I like this. I read it and I think "yeah, that's how I feel". But I've never done it. I've never done a lot of things that I want to do in campaigns. I think it's because I never know if they're going to last. I've only planned out one campaign (my campaign last summer) and it was some of the most fun I've had. I had a map, which is something I never do, and I mapped out dungeons, something I never really do. But I didn't track time. Only abstractly.

It's because I don't like difficulty. Or, I don't like the kind of difficulty that seems like ego-stroking. Like many dungeon master, I take pride in my world, but when I look at calendar systems that other DMs have made, they always make it complicated. They don't treat time like the tool that it is. It is only there to show the passage of time. It's a ruler laid under the campaign that shows progress and change. It should be THAT first, and then it can be used to add to the world, to the lore.

How to make it an easy tool though?

Just look at Stardew Valley. Sun-Sat, 4 weeks to a month, one month to a season. Simple. I'm sold already. 

What do I like about this?

1. It's easy to understand and to grasp. Anyone can look at this and be like "okay, yeah, I get it."

2. It's easy to manipulate. You can make it 12 months like our year, you can switch it to two summer months, two winter months, keep the world in a perpetual spring, whatever.

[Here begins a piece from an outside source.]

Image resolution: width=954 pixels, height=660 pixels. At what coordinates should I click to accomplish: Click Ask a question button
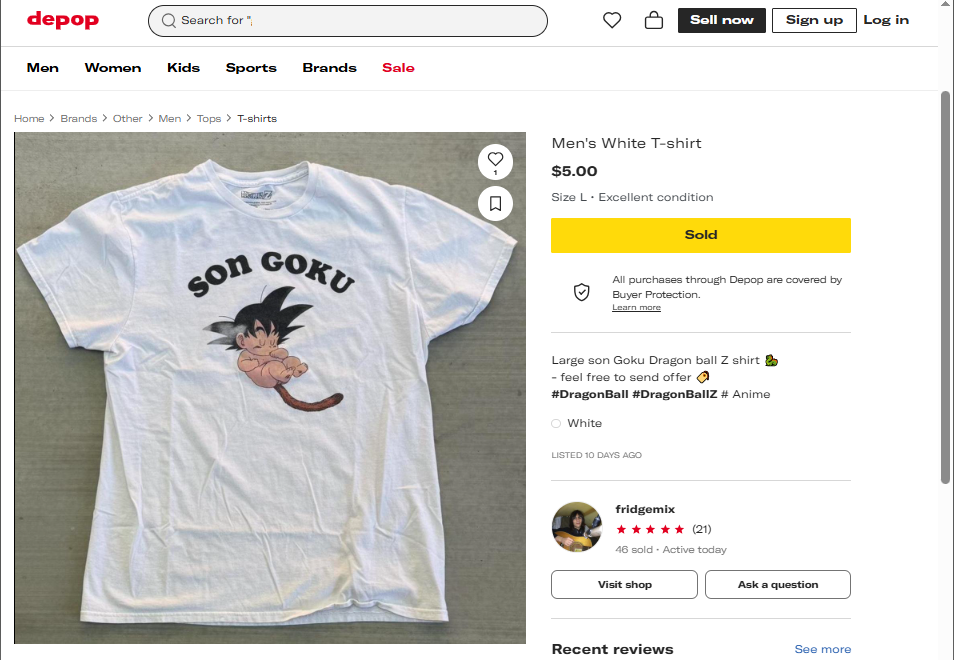pos(778,584)
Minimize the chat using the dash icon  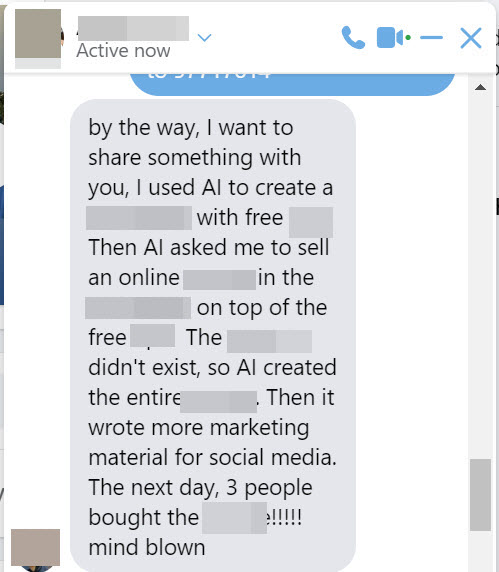431,37
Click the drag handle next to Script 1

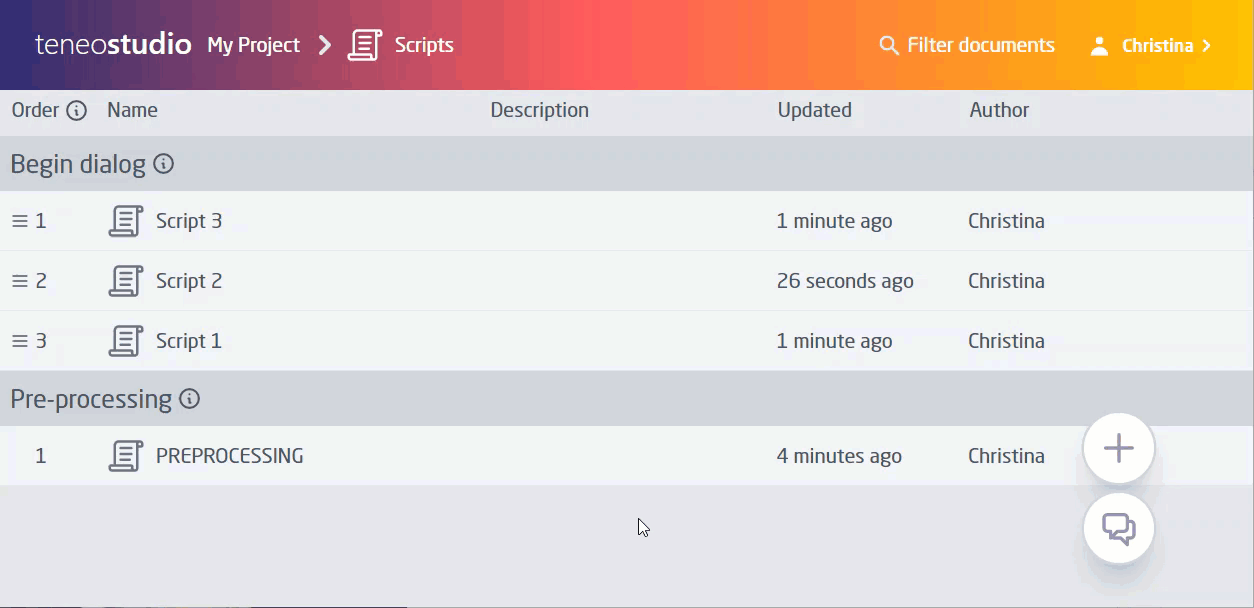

3. It makes me think about tracking weather and stuff like that. Give each season a small table of weather with some results for wacky weather in each and you're done. Automate it with lastgasp's generators and you're ready to go with the click of a button.

4. There's a chance of making variable encounters based on weather/seasons. Maybe dragons sleep in the winter and the forest is safer then? Maybe manticores migrate in the spring and are extra horny so more likely to be vicious? Stuff of that sort.

5. It lets the party track their own time. Give them a blank map (or a map with some stuff on it, like festivals, migration dates, etc) and let them mark days off and write down special events of their own.

6. BIRTHDAYS! Let the party roll randomly (or just choose) their birthday on the calendar, and there will be a little sub-table of birthday surprises that can happen on that day. Things like: your mother sends you a plate of cookies and eating them heals 1d6 hp, you gain advantage on one roll today, for some reason you feel like you cannot die (if you were to drop to 0, drop to 1hp instead. Thinkg like that.

I'm going to start working on these things right now. So the next few posts will probably be the tables and weather and shit like that. Or maybe I'll finish my map. I'm excited for my map.